§ **MATERIAL**
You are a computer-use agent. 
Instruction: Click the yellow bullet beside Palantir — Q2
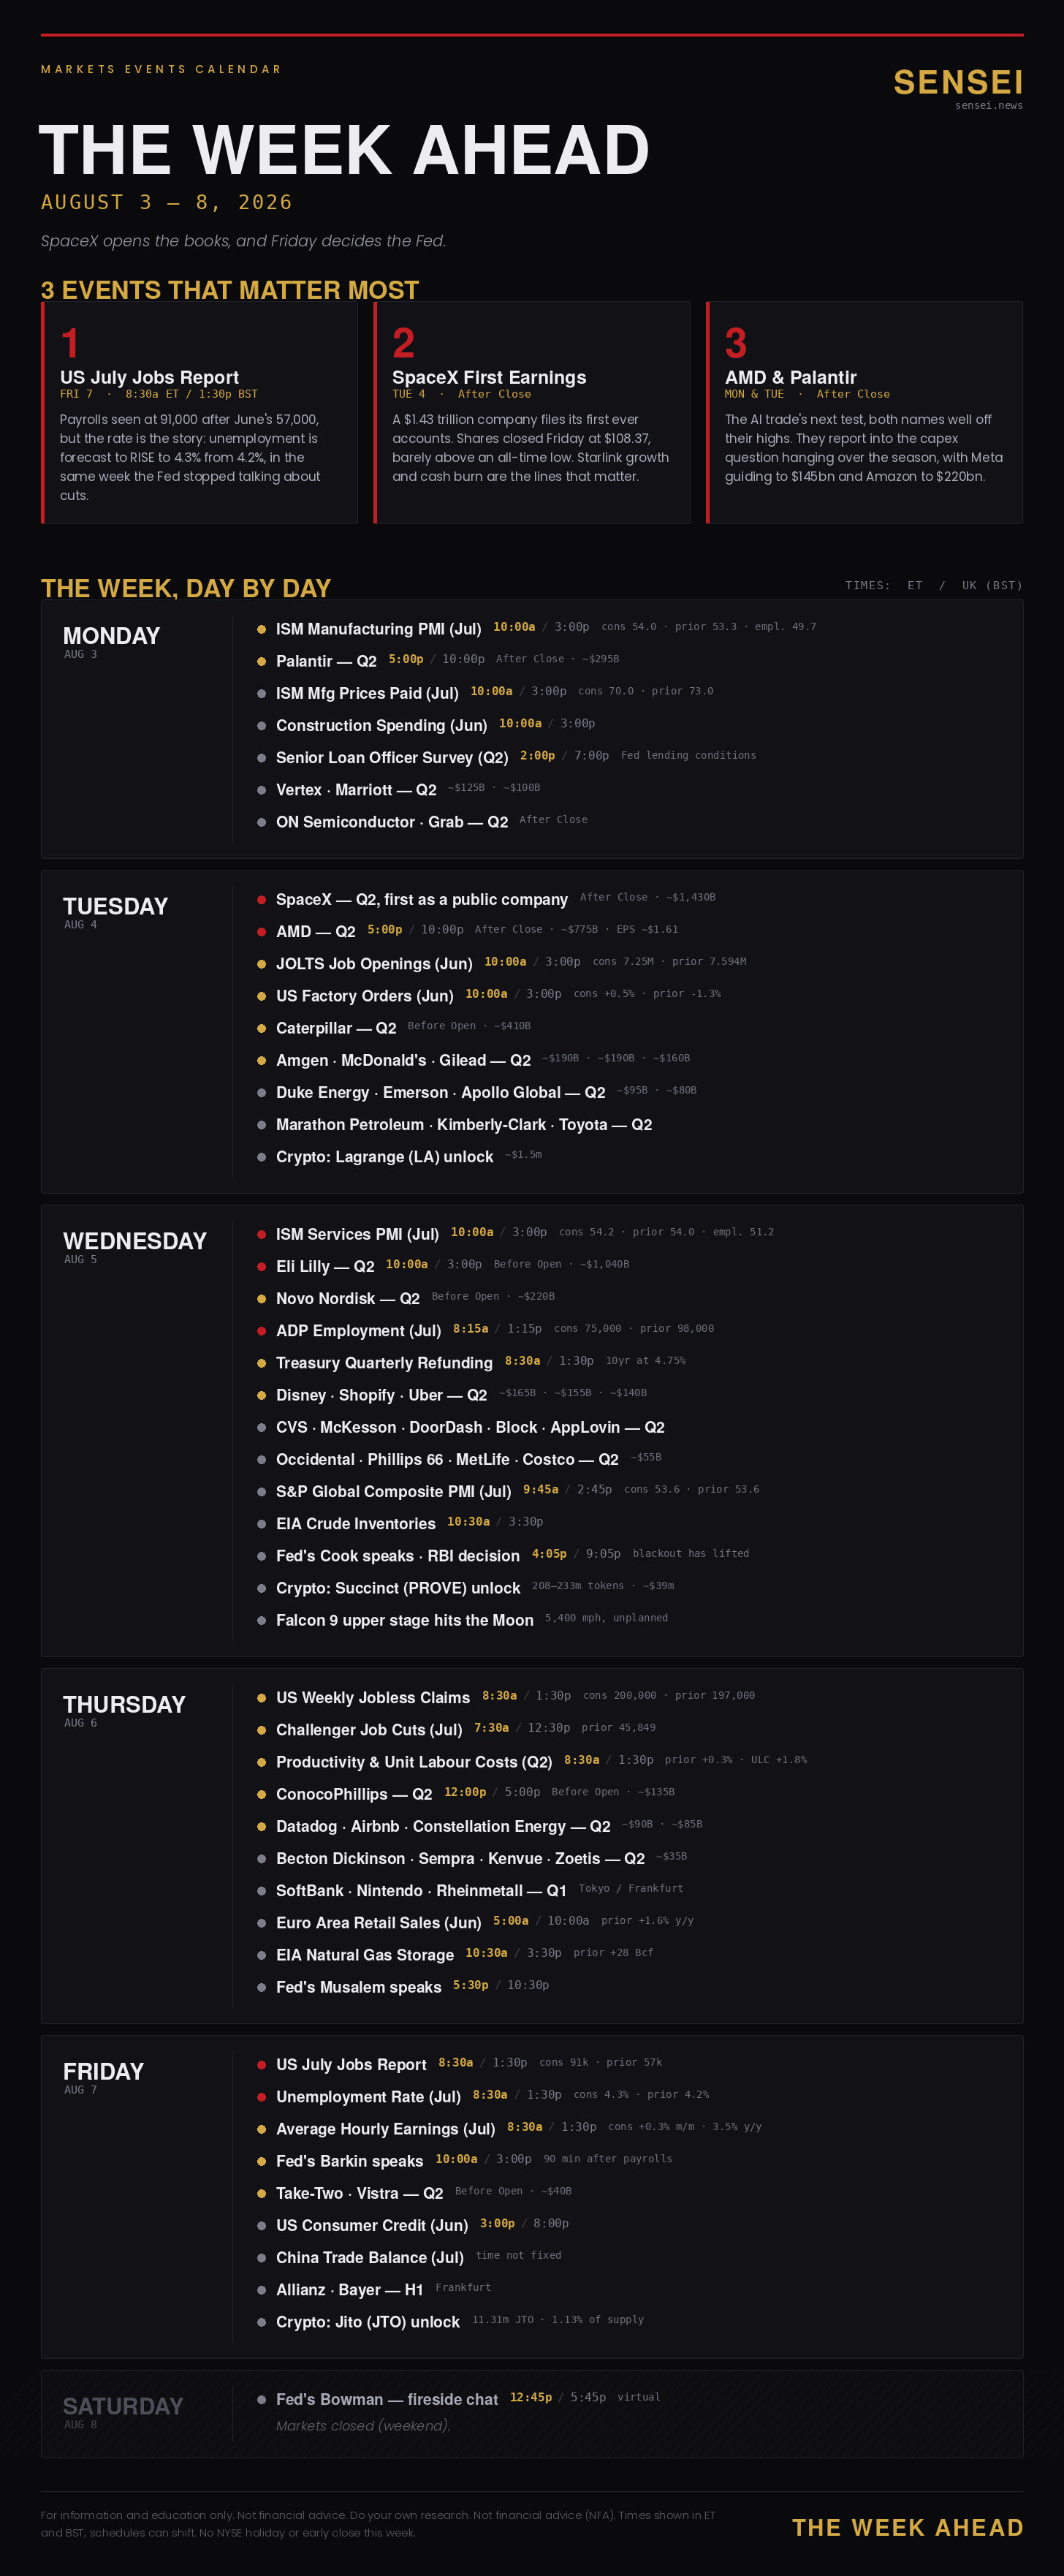[x=261, y=661]
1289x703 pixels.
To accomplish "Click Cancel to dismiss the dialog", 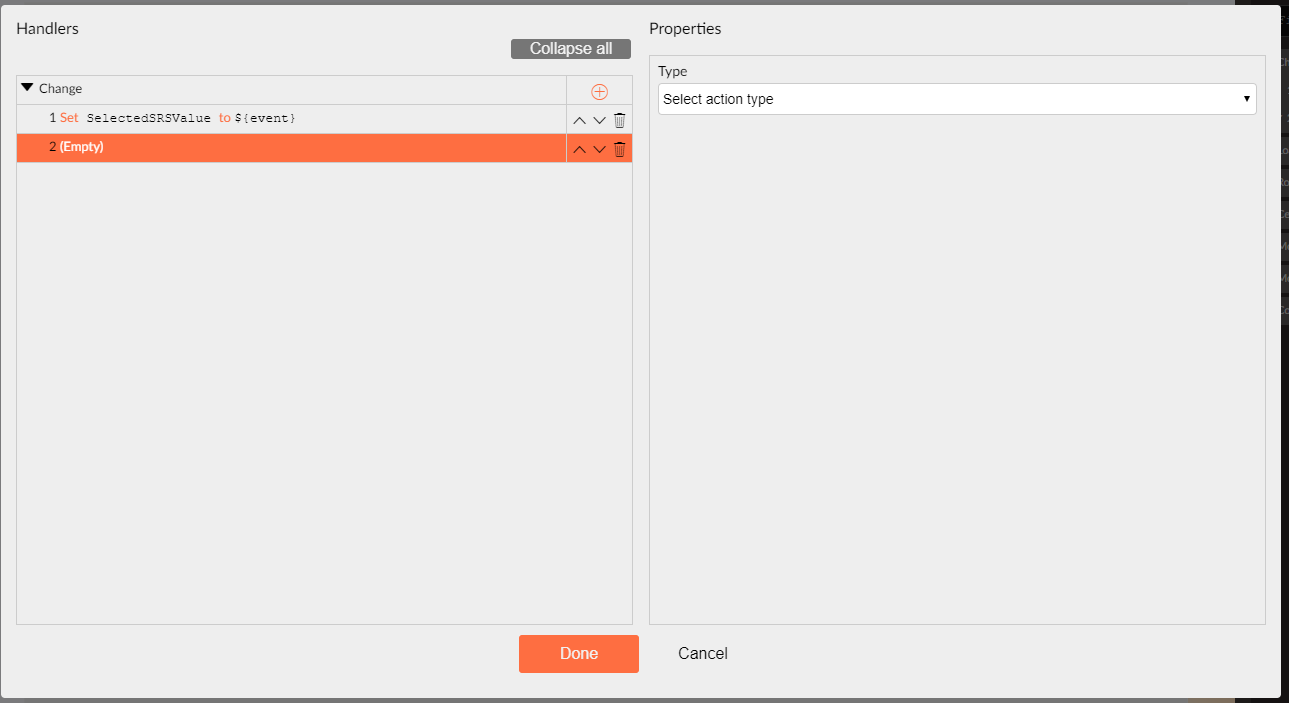I will pyautogui.click(x=702, y=653).
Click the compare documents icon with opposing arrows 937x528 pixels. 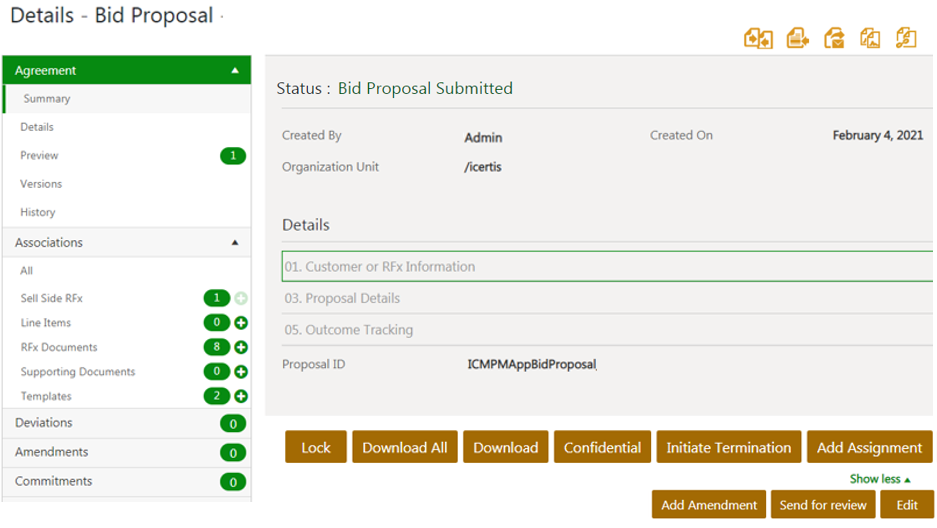pyautogui.click(x=758, y=38)
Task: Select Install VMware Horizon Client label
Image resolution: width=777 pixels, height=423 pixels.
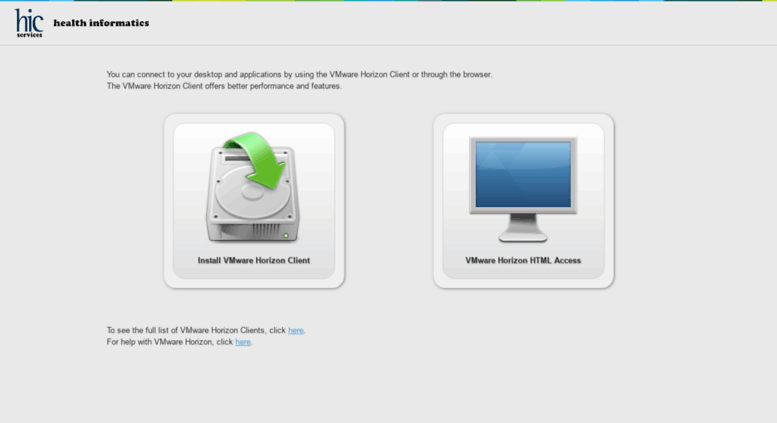Action: (254, 261)
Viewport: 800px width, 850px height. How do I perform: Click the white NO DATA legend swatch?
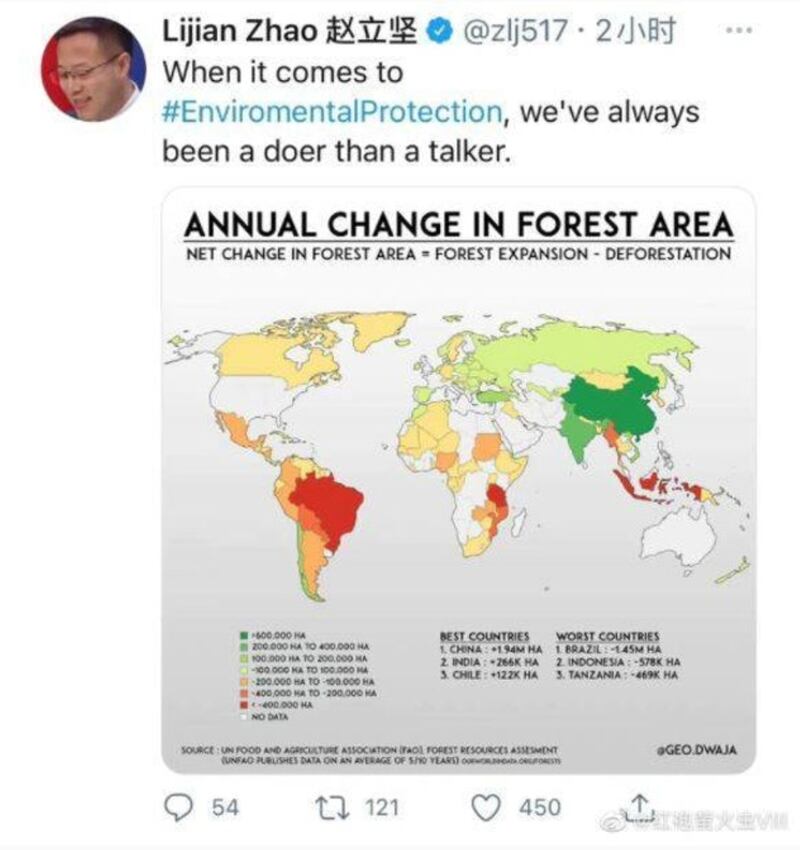[243, 716]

§ **DIRECTION**
Rewrite everything from the line containing "Viewport: 800px width, 850px" down to the end of the data, changing "white" to "gray" and leaving the rest as it is. Omit the pictures from your answer.

§ **RESULT BELOW**
Viewport: 800px width, 850px height. How do I perform: Click the gray NO DATA legend swatch?
[243, 716]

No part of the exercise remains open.